Na aldeia de Kagorwa, onde cerca de 300 pigmeus foram realojados, a terra é pouco fértil em vegetais ou plantas. A maior parte das crianças está subnutrida, alimentando-se à base de folhas de mandioca fervidas em água, sem sal ou óleo. "Este é o único alimento que temos em quantidade", disse Adele, a chefe da aldeia. “Já não há pássaros, nem cobras, nem macacos”. Os pescadores que partiram em pequenas canoas, no meio do azul brilhante do lago, também não têm sorte. Numa noite, conseguiram apenas apanhar uma mão cheia de peixes.
Para Manguist, um pescador de 24 anos, o estilo de vida dos Bambuti morreu. "A forma como vivíamos antigamente acabou, mas não merecemos esta miséria. Quero deixar a ilha, ir para a cidade, viver numa casa de tijolos e educar os meus filhos", disse. Segundo Charles Livingstone, chefe dos pigmeus da ilha Idjwi, existem mais de sete mil pigmeus realojados em terras que não são próprias para cultivo ou espalhados na costa em acampamentos improvisados na periferia das aldeias. A maioria não sabe ler nem escrever e não tem poder económico para colocar os filhos na escola.

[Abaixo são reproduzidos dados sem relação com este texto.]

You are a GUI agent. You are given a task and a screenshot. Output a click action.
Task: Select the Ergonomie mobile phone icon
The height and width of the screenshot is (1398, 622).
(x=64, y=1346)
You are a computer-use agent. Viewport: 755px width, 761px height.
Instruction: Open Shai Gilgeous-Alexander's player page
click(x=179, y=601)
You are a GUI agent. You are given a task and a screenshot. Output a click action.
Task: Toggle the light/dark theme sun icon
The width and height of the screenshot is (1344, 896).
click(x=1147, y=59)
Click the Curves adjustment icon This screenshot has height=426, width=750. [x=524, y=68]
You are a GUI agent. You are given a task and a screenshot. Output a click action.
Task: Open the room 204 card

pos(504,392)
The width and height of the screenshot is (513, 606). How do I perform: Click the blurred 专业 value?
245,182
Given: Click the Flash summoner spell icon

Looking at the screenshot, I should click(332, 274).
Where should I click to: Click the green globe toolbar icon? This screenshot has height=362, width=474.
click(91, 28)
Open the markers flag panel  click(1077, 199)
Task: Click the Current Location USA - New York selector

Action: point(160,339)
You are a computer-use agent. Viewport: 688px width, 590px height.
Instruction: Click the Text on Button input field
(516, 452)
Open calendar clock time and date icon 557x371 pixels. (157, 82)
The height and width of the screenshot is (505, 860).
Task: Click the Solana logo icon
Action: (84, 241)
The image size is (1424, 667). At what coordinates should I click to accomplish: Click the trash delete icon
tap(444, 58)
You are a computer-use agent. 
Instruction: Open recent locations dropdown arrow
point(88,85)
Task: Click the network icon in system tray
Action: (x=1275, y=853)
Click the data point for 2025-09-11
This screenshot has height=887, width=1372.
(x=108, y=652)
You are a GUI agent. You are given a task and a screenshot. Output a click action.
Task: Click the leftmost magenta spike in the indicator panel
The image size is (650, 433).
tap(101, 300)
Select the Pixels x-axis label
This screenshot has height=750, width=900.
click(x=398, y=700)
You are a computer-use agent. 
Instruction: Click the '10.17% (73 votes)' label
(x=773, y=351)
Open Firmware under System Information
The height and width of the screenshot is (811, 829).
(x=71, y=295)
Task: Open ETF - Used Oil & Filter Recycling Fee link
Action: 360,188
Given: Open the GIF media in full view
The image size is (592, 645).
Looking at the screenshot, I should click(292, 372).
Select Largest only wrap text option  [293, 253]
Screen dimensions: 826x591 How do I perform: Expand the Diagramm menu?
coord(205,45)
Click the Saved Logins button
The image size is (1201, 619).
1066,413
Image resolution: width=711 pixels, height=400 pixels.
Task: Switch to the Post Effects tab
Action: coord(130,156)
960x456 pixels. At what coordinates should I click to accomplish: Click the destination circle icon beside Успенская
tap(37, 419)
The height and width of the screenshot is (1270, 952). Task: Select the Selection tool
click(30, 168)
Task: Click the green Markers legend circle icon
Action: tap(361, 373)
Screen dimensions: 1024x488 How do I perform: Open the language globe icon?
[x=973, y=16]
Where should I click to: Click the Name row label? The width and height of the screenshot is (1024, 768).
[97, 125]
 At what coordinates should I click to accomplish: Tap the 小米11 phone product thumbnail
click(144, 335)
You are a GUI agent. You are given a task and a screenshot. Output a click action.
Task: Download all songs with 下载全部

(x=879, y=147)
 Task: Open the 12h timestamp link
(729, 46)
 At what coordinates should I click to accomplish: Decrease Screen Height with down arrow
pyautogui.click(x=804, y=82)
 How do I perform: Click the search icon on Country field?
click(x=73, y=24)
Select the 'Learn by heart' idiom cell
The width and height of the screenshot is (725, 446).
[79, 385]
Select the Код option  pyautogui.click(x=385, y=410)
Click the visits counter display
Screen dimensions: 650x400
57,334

Gervais Rubenga Ntawenderundi, o chefe Bantu do norte da ilha onde vivem os Bambuti, disse à Reuters que não havia "problemas na ilha entre os dois grupos étnicos", acrescentando que “os pigmeus nunca foram expulsos da floresta e sempre viveram assim, perto das aldeias". Outros Bantu acreditam que a discriminação dos pigmeus é um legado do domínio colonial.
A nível nacional, o parlamento do Congo discutiu pela primeira vez uma lei para proteger os direitos dos pigmeus em 2007, mas ainda não votou nenhum projecto de lei. De acordo com Adolphine Byaywuwa Muley, ministra da Agricultura e do Ambiente da província de Kivu do Sul, o facto de os próprios pigmeus alimentarem a ideia de que “os pigmeus não têm o mesmo valor do que os Bantus” ajudou a fomentar a discriminação. "Mas, com a consciencialização", acrescenta a ministra, "os povos indígenas irão compreender que eles têm direitos como todos os outros".